Fitting and Evaluation

  • Ortho-K lenses were designed empirically using a topography map and based on the Horizontal Visible Iris Diameter (HVID) and refractive target with a Jessen Factor of +0.75D. Lens diameter: 14.80 mm.
  • First dispense: The lenses were properly centered. The fluorescein pattern was optimal.
  • One-week follow-up: Well-centered treatment zone in both eyes. The surrounding red annulus was entirely in the pupil area.
    • ORx: OD -1.00 -0.50 x 115 20/32; OS -0.50 -0.50 x 60 20/22
  • The patient complained of poor vision, especially during the night.
  • The plan was to increase the back optic zone diameter to reduce high order aberrations (HOAs) and flatten the back optic zone radius for better correction of residual myopia.
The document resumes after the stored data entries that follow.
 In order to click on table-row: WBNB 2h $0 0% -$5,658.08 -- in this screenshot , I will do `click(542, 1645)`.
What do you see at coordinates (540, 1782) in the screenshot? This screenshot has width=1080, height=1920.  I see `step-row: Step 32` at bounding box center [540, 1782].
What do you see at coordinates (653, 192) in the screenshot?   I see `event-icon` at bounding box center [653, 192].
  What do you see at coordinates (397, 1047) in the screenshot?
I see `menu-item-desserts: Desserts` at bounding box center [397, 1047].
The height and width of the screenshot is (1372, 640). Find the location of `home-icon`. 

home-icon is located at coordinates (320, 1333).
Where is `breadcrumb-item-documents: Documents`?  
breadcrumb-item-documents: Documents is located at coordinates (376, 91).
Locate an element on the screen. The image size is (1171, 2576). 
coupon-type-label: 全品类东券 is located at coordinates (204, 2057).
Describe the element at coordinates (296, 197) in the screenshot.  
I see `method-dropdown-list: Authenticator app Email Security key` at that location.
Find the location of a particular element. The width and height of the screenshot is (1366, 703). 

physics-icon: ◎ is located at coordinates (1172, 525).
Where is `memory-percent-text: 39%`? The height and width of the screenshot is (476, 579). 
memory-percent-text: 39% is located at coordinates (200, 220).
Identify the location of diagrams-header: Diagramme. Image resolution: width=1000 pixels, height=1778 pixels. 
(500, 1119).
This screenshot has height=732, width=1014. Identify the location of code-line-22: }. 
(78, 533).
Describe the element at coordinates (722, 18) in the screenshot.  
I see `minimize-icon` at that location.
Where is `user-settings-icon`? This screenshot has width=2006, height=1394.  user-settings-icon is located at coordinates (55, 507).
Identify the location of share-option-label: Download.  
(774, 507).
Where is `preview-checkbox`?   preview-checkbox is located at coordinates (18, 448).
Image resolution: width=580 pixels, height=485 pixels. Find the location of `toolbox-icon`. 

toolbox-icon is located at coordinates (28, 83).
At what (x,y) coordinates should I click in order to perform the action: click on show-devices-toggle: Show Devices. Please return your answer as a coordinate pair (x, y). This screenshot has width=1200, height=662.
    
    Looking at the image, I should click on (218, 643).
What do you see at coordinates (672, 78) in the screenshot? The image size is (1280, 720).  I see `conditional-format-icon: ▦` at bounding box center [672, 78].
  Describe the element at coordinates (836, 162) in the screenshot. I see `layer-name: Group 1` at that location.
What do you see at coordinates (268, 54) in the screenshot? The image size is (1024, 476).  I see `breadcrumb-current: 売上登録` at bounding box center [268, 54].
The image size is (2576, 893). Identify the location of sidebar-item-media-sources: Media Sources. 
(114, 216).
Figure 2: Tangential difference map of the first pair of lenses showing the corneal topography changes

  • Second dispense: The lenses were properly centered. The fluorescein pattern was optimal.
  • One-week follow-up visit: Well-centered treatment zone in both eyes, with the surrounding red annulus partially within the pupil area. (Figure 3)
    • ORx: OD 0.25 -0.50 x 115 20/20; OS pl -0.50 x 60 20/20; OU 20/20
  • Slit lamp examination: Cornea was clear and intact; no staining with fluorescein application.
  • One-month follow-up visit: All findings remained consistent with the one-week follow-up. The patient was satisfied with the daytime quality of vision and eye comfort. He reported mild glare and halos while driving at night but did not feel that their visual acuity (VA) is negatively affected.
    Plan: Finalize the lens.

Figure 3: Tangential difference map of the second pair of lenses showing the corneal topography changes

Clinical Pearls

  • Listening to patients’ needs is essential to determine the best option to correct their refractive error.
  • Several designs are available for corneal, scleral, and ortho-K lenses. Considering innovative designs is crucial to better managing patients’ requests and expectations.
  • Corneoscleral ortho-K is an option to consider in adults for better lens centration.
  • Glare and halos may impact night driving in adults who wear ortho-K lenses; patients’ expectations should be set before lens application.
  • Proper lens centration and back optic zone diameter are essential to manage HOAs.